• **Your instructions**
From top to bottom, each entry below must be reproduced exactly.

• **Supplied records**
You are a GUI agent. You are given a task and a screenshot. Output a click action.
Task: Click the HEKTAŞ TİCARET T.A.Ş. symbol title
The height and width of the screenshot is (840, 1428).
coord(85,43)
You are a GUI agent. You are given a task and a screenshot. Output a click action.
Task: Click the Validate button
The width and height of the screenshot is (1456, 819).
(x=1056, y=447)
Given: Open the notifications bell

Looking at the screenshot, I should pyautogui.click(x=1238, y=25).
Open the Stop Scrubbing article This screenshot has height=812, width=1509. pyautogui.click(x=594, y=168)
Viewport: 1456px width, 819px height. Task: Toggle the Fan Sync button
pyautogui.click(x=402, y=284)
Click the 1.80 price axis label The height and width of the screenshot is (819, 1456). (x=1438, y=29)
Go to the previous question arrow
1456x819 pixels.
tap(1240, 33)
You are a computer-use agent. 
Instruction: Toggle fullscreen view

• **Result**
You are a GUI agent. You are given a task and a screenshot. Output a click action.
Task: Click the HEKTAŞ TİCARET T.A.Ş. symbol title
The height and width of the screenshot is (840, 1428).
coord(85,43)
You are a GUI agent. You are given a task and a screenshot. Output a click action.
Task: Click the Validate button
The width and height of the screenshot is (1456, 819).
(x=1056, y=447)
Given: Open the notifications bell

Looking at the screenshot, I should pyautogui.click(x=1238, y=25).
Open the Stop Scrubbing article This screenshot has height=812, width=1509. pyautogui.click(x=594, y=168)
Viewport: 1456px width, 819px height. Task: Toggle the Fan Sync button
pyautogui.click(x=402, y=284)
Click the 1.80 price axis label The height and width of the screenshot is (819, 1456). (x=1438, y=29)
Go to the previous question arrow
1456x819 pixels.
tap(1240, 33)
You are a computer-use agent. 
Instruction: Toggle fullscreen view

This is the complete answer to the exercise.